Since the “Great Recession” in 2008 when the US congress voted to bail out the automotive industry, $79.7 billion in total, the U.S. automotive industry has experienced a resounding comeback. In 2015 the big three (Ford, General Motors, and Chrysler) broke their all-time record for sales, Selling a total of 17.5 million units which surpassed their previous record of 17.3 million 15 years ago. When the bailouts were being doled out, Ford Motors did not take any funding. How does the produced car get from a factory to your hands? This is all more complicated than you may think.
After a car company comes to a final design and decides to bring it to production, the first thing they have to do is send the concept car through rounds of safety, efficiency, and emissions testing.. Crash tests alone could cost up to $1 million dollars per model and they have to be done every time something is changed in the car. Recently, as computer technology has improved, Texas A&M has been able to run accurate computer simulated crash tests. This allows for significant reduction in costs and the ability to test different designs and materials without having to make changes. Once all testing in each of the required areas is complete and the company is happy with the results, the car will go into production.
Once the car is produced by the parent company, it will then be sent to the car dealers. Each owner of the dealership will give an order to the parent company whether it be Ford, General Motor’s, etc. The dealership will pay for the car at that point so the car ownership will go from the parent company to the dealership. Picking what cars the dealership will keep stocked on their lots is a gamble for the owner of the dealership. What models are picked could make or break a dealership’s success. For example, after Volkswagen’s emission scandal, any diesel models that a dealership would have had stocked went overnight from a hot commodity to zero sales. The loss from these cars is taken on by the dealership. In Volkswagen’s case, the parent company decided to buy back all the vehicles from their owners. The car dealerships will collect data through consumer surveys to make sure that they are making the right decisions on what cars to order. They will look at statistics, such as last month’s sales and popularity, and survey consumers as to what car they would purchase.

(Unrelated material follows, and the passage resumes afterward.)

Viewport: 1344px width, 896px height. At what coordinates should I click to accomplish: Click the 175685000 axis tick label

Since dealers need to be able to keep a high volume of cars on their lots, dealers finance their cars from the manufacturer through floor plan financing. Most of the time the manufactures will have a financing branch to the company that will support the loans for the dealerships. Since the recession in 2008, car dealers have had a hard time growing. One of the reasons for this is the flood of cars in the market place. In the United States, there are over 30 different brands of cars to choose from where each brand could have over 15 different models of cars. With this much competition, there is little room for growth in market share for each company. In General Motor’s case 50 years ago they held over 50% of the market in the United States. That has now shrunk to just under 20% between all of their brands. For a dealership to become profitable there needs to be ownership over many dealerships with many brands. Many dealerships that consist of only one or two brands will find themselves losing money month after month and they will eventually be bought out by the larger “chain” dealerships. For dealerships to grow, they need to attract a larger customer base, most of which is spread via word of mouth. That is why most dealers consist of massive complexes that are very modern with their own service bays, repairmen, well-dressed salesmen and other things to give their customers a good experience buying a new car.

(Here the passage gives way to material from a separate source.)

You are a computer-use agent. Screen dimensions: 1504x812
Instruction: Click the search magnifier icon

Car dealerships also face a very high rate of employee turnover. Many salesmen face long hours and poor pay. Many of them work for a percentage commission of the cars they sell. However, dealerships are experiencing a decrease in profit on each car, some cars are sold at a loss by the dealership. Paul Taylor, chief economist for the National Auto Dealers Association, found that in fact, most dealerships face a loss over all from new car deals and in fact used cars, parts and service are what keep dealerships going. This shift in profits, where the majority came from new cars to the “back side” leads to dealers aggressively trying to sell the consumer things like extended warranties and other products that will keep the customer coming back.